I see, it's "bizarre" not because somebody would want to get castrated for some kind of sexual adventure, but because the dungeon masters don't have the proper licenses.

Apparently, there's actually a law on the books in Hayward county North Carolina specifically prohibiting "castration without malice", and of course, "conspiracy to commit castration without malice". This must have been a crime of epidemic proportions if it prompted the county board to spend some of their valuable time carefully crafting a law to address it.
"Assuming that the victims consented to this - and we don't know that for sure yet - that doesn't make it a defense," Bonfoey said.
Sure, we can't have people performing any kind of technical services without the state asserting their authority over it. We just can't allow people who want that service able to contract voluntarily with people who are willing to perform that service without the state getting their, um, cut.
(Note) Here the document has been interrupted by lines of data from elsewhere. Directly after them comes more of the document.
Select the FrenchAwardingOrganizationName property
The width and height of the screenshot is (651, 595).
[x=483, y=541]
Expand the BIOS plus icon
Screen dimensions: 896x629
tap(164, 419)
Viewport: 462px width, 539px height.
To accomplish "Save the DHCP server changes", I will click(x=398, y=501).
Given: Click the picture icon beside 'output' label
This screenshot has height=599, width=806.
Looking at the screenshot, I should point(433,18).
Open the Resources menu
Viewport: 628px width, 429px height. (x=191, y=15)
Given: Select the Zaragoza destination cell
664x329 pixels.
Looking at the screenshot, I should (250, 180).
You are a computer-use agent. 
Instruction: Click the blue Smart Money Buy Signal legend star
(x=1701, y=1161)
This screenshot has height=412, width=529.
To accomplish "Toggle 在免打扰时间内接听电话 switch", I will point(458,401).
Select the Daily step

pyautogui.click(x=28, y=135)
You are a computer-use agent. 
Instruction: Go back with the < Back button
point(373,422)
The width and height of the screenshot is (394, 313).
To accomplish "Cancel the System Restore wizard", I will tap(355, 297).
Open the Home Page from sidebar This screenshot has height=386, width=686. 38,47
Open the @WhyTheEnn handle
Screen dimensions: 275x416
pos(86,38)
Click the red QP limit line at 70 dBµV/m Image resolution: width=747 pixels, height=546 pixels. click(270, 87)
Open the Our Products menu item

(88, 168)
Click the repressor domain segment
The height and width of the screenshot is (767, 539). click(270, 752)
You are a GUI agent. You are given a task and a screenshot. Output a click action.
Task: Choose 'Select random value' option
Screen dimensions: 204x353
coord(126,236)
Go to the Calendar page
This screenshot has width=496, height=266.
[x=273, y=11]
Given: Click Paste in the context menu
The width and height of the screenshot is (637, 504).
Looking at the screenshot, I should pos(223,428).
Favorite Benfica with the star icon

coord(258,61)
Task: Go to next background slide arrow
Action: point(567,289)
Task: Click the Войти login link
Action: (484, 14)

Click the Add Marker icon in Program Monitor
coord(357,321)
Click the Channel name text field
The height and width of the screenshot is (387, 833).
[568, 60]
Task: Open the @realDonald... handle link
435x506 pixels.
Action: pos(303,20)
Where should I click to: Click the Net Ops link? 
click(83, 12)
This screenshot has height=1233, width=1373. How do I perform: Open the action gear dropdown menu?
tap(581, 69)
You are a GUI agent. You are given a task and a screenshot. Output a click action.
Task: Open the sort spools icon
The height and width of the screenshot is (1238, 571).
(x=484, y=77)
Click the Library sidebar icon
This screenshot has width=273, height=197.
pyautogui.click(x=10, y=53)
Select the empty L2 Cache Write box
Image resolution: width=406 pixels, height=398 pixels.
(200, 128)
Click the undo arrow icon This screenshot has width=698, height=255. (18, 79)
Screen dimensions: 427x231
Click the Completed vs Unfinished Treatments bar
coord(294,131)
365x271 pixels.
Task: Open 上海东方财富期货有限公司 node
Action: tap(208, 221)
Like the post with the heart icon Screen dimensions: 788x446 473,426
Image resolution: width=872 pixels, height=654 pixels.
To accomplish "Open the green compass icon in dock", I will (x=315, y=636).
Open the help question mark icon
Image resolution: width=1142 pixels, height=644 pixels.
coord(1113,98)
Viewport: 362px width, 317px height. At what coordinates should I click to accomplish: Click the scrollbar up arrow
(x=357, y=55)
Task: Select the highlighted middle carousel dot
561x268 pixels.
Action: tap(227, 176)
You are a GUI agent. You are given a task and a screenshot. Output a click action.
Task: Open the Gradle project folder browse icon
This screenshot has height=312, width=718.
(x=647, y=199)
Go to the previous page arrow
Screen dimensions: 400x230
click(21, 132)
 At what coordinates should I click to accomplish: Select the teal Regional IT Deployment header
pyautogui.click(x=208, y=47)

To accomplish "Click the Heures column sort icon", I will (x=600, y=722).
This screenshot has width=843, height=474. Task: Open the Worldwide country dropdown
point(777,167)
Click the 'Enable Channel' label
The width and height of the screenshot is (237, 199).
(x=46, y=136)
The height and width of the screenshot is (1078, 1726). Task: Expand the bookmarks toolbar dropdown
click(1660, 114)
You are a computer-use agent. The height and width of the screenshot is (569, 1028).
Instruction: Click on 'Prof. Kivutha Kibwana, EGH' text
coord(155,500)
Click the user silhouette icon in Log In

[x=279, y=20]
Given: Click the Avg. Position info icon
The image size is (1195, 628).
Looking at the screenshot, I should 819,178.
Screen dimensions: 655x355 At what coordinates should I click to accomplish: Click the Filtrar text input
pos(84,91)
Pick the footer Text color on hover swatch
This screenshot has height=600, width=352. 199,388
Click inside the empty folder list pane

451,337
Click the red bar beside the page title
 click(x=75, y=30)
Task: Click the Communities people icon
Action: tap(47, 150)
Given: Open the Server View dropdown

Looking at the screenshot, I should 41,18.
There was no "victim" in this crime - nobody came forward to complain about mistreatment or even dissatisfaction with the unlicenced doctors' bedside manner. Police were initially frustrated in their efforts to keep the community safe from private, discreet consensual sex that is different from the way everyone else does it by the fact that the state and county legislators had not yet thought to pass a law against bondage and lashing. However, once some unnamed citizen made statements that implied that there was in fact something occuring there that the county had thought to make illegal, the cops were free to swoop in and protect their community from something that otherwise no one in that community would have even been aware was happening.

Apparently, it was at this point that, as bizarre as the whole thing is to the rest of us, it became officially bizarre to the politicians. But I guess it wouldn't be bizarre to this DA if all the paperwork had been in order.